- _Prompt_
Rescale the items starting at the line containing "You are a computer-use" and ending at the line containing "Action: (x=700, y=714)", both included. Repeat those lines with their requests, multiply every click coordinate in the answers by 2.2, round each to a whole number with halves going up, and leave the pictures out.
====== Material provided
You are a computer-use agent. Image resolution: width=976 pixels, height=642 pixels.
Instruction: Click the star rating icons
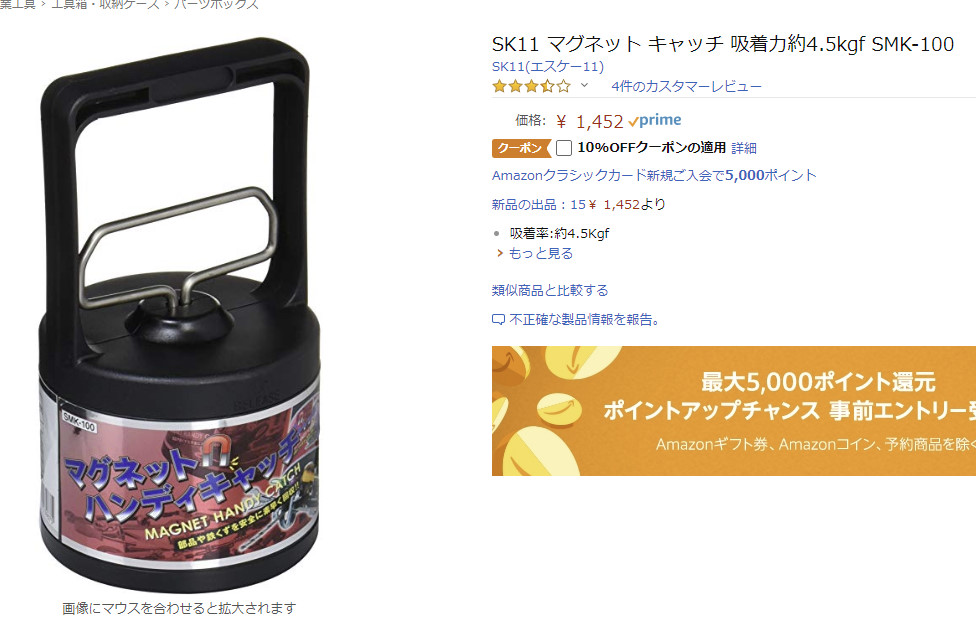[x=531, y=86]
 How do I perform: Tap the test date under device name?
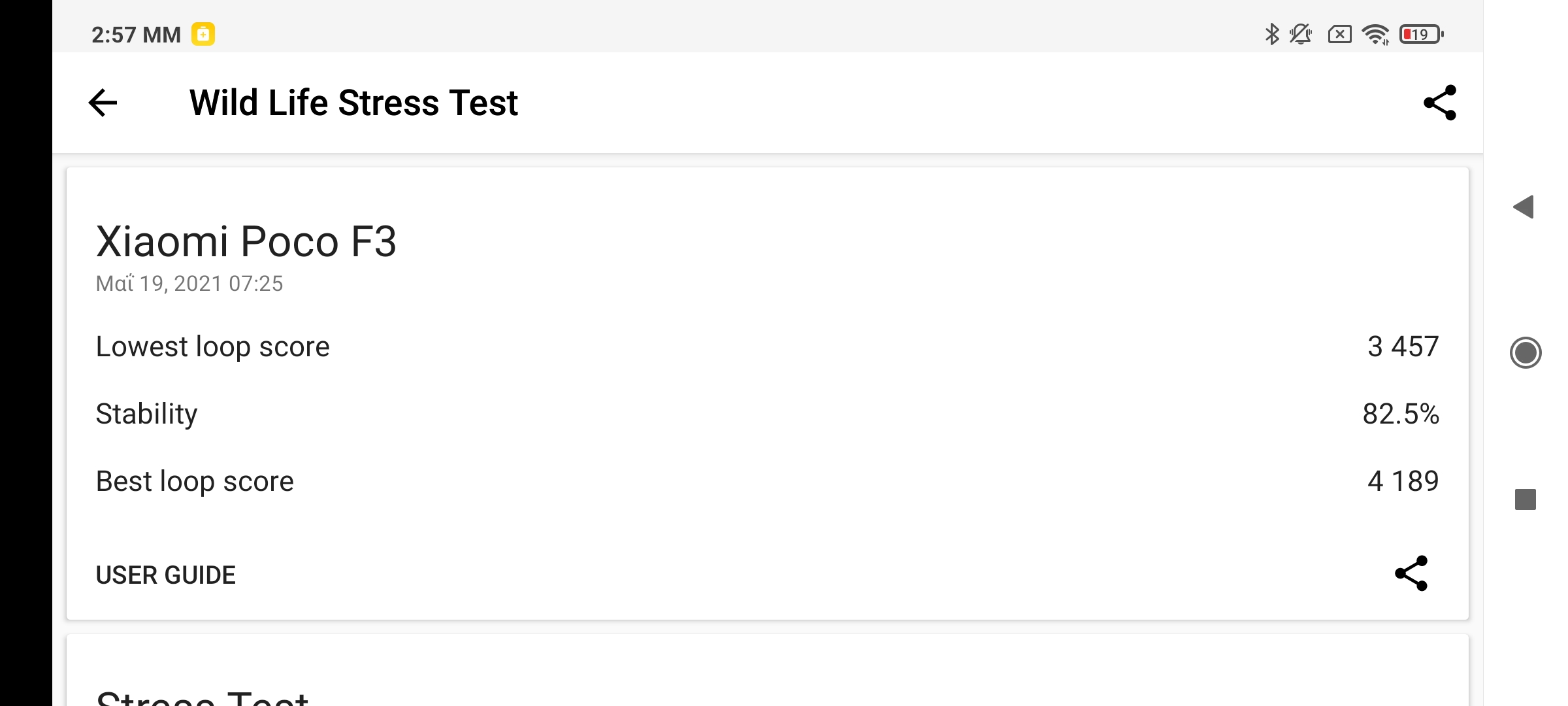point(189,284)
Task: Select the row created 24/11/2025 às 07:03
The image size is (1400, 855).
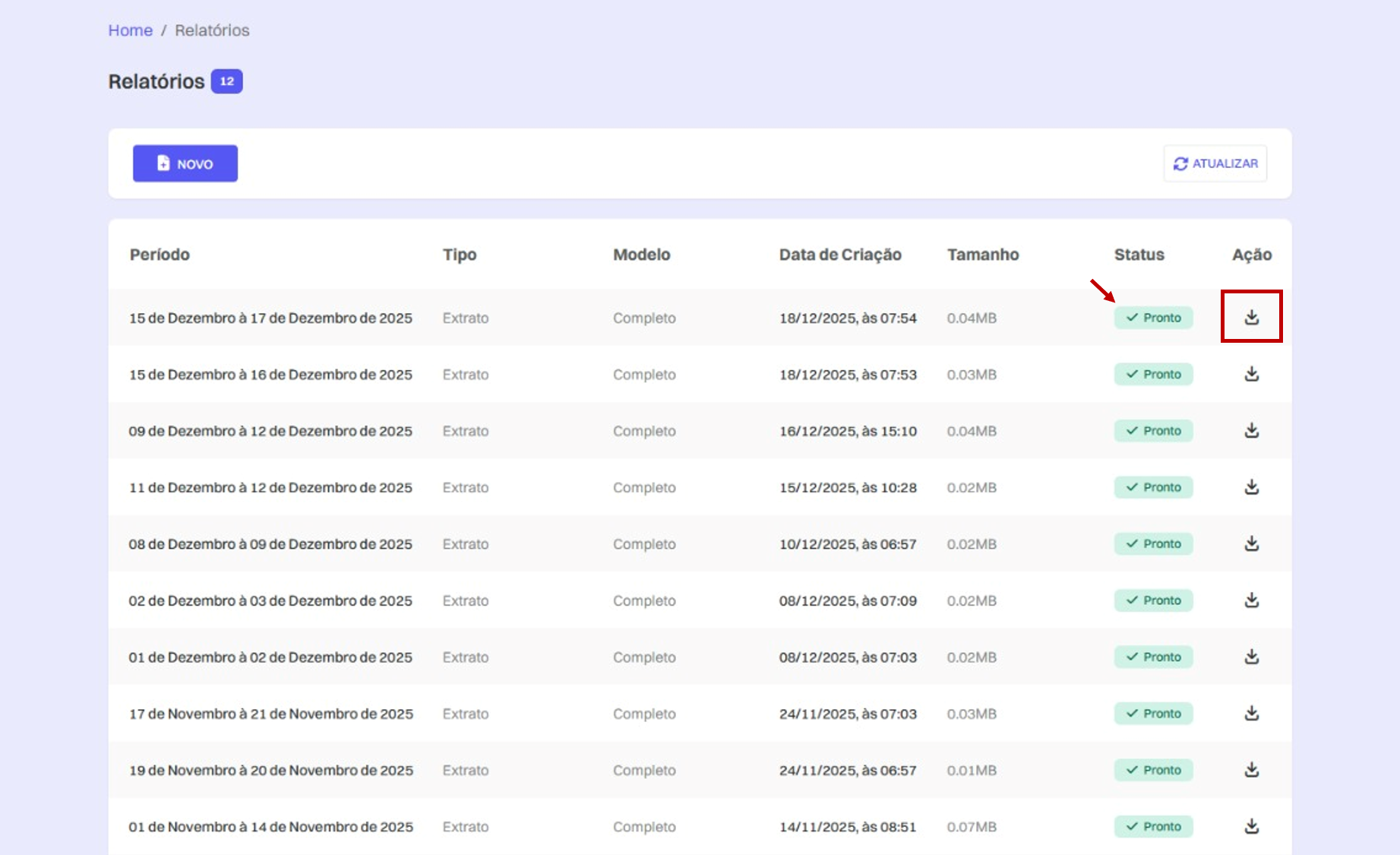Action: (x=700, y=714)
============
====== Material provided
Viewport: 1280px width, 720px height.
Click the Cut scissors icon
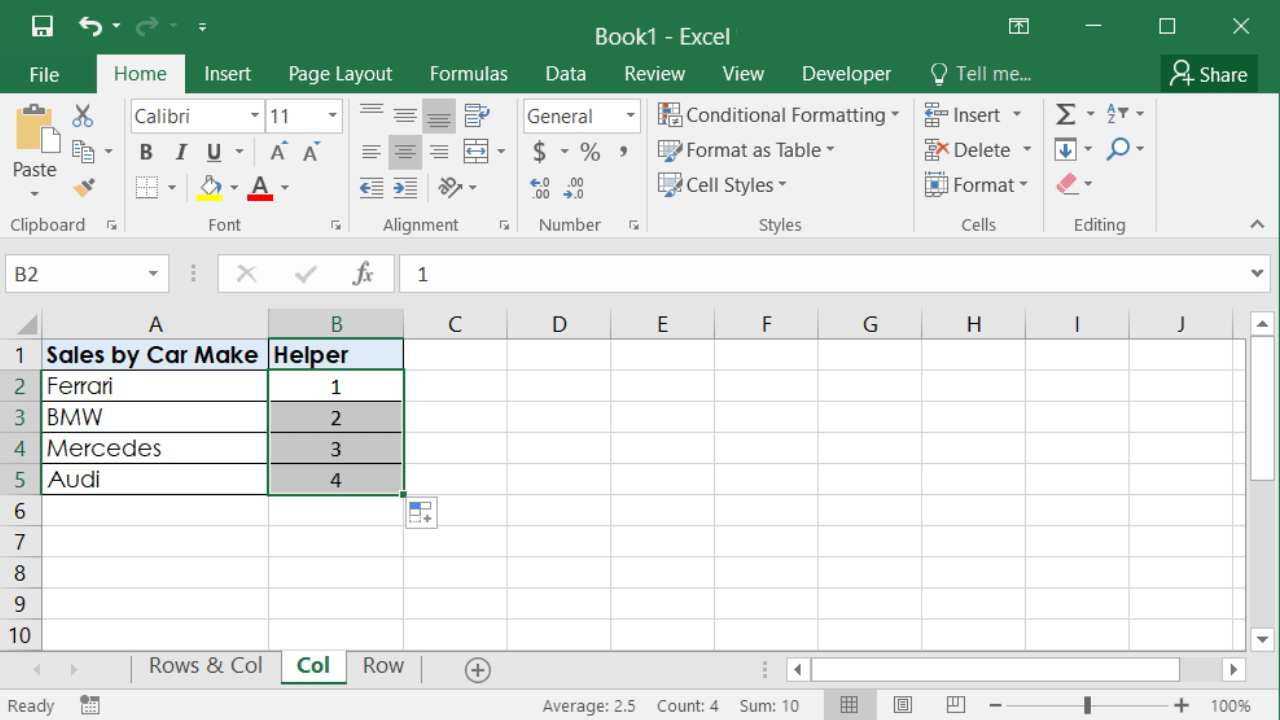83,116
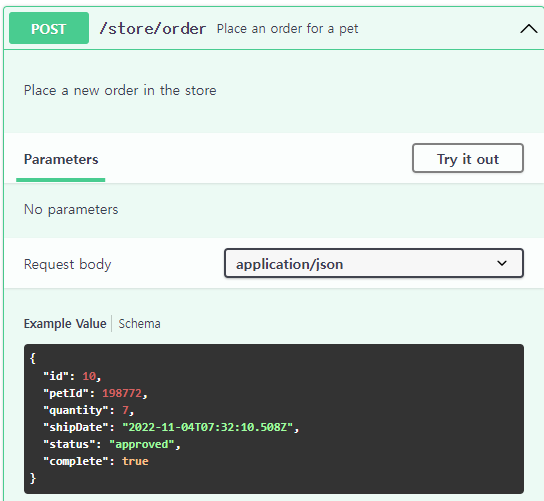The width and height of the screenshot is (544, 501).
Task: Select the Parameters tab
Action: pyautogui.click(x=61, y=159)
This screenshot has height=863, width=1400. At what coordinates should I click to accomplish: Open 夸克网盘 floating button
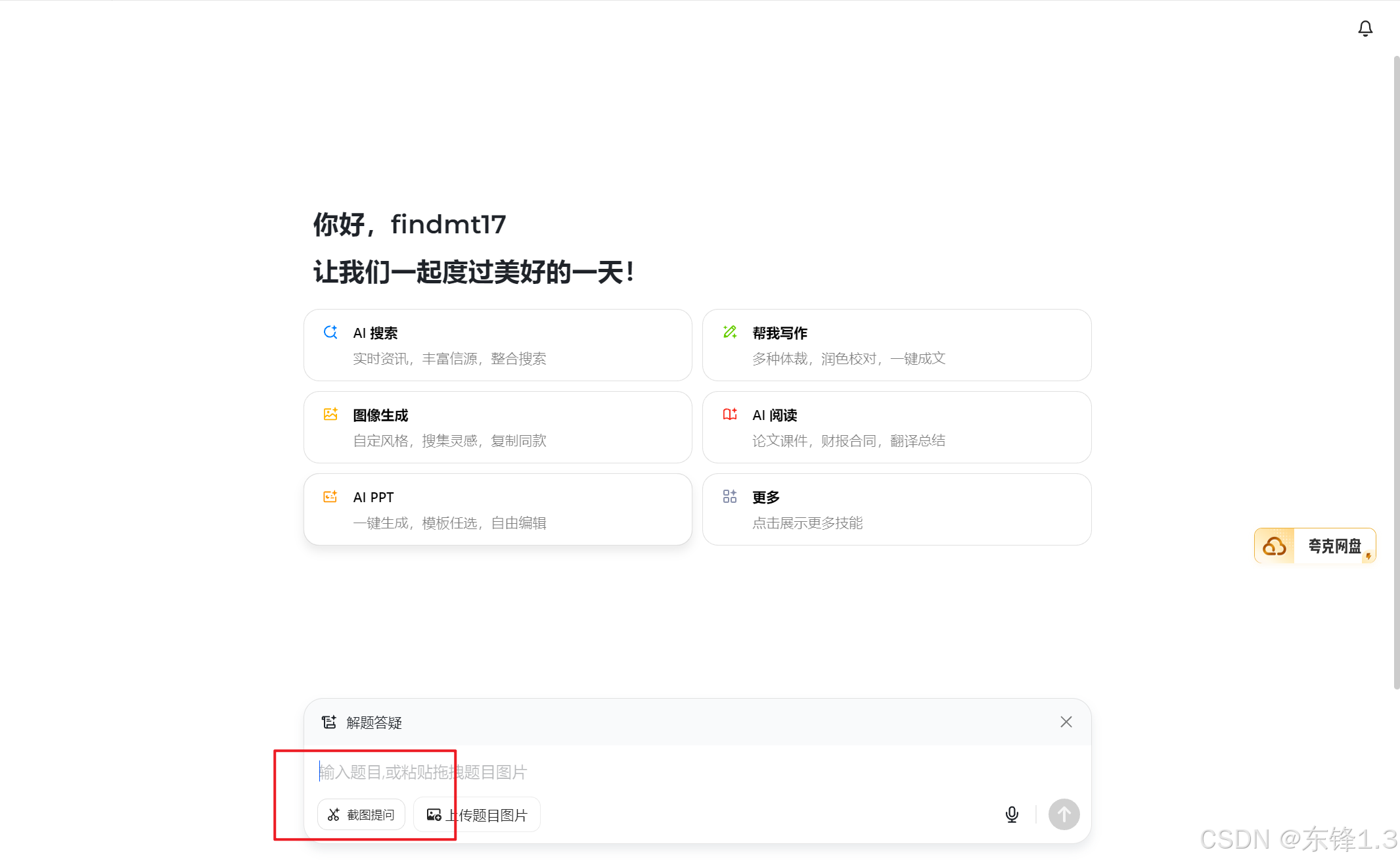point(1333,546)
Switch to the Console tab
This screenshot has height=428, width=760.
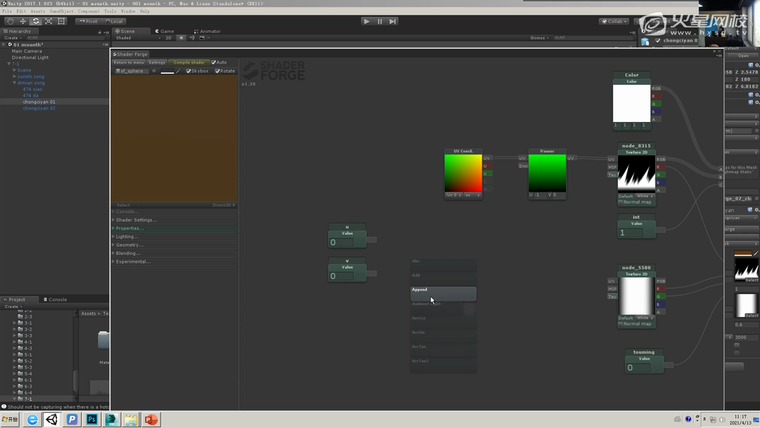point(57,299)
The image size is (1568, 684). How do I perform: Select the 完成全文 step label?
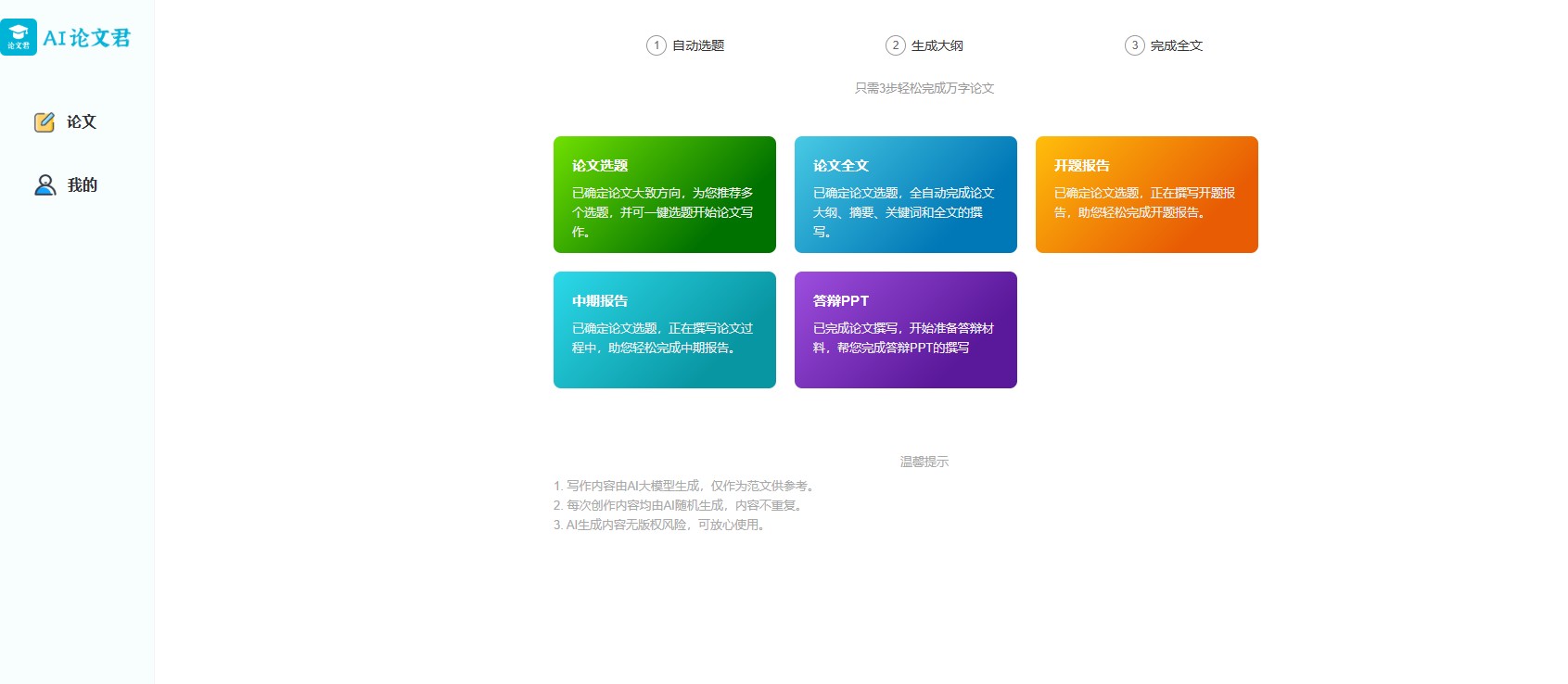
============
====== Material provided
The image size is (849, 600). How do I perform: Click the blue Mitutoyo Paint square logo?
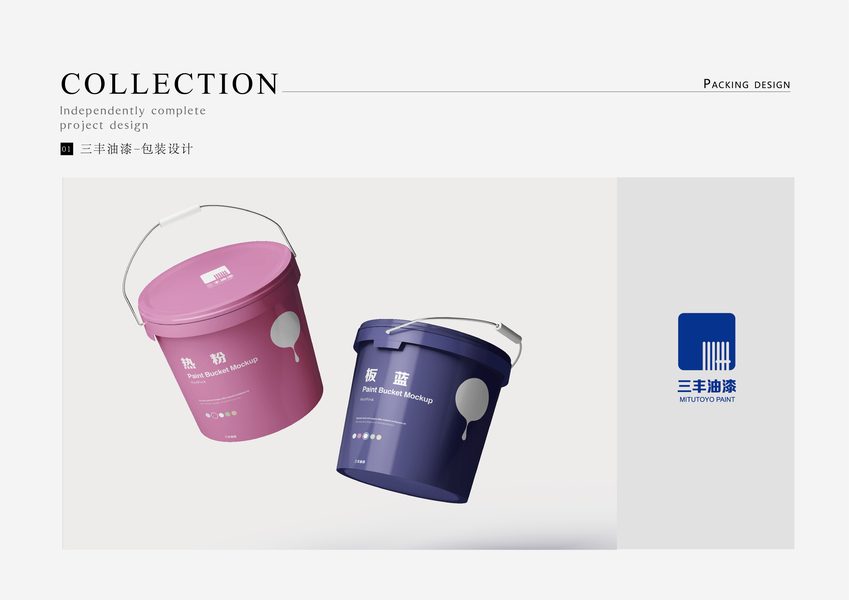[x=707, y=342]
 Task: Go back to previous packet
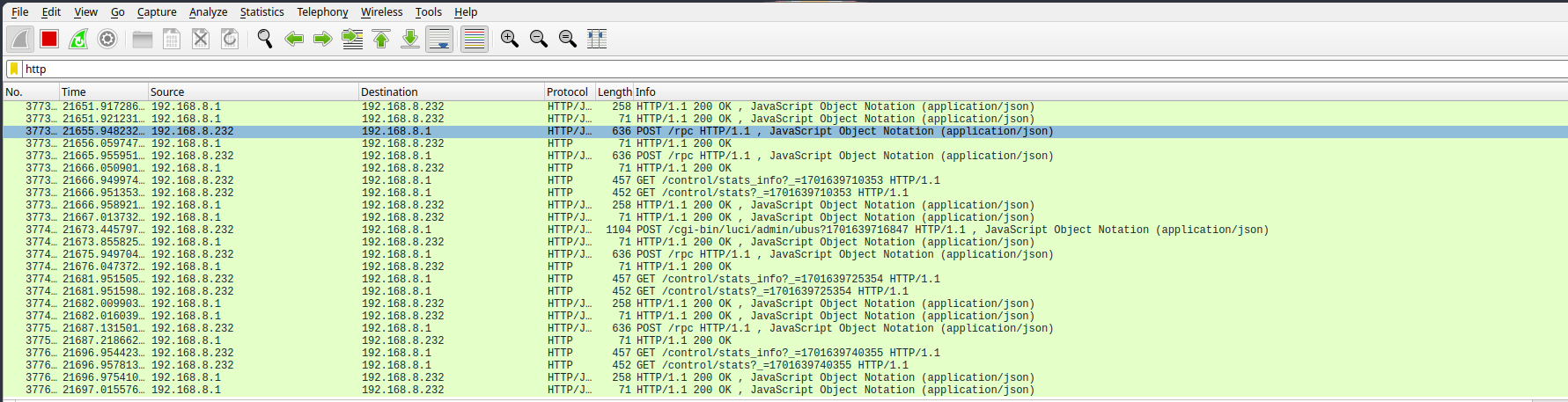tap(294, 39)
============
- _Response below_
You are a computer-use agent. Image resolution: width=976 pixels, height=642 pixels.
Instruction: Click the star rating icons
[x=1168, y=189]
 How do I perform: Tap the test date under device name?
point(416,625)
Task: Select the row created 24/11/2025 às 07:03
The image size is (1400, 855).
Action: (x=1540, y=1571)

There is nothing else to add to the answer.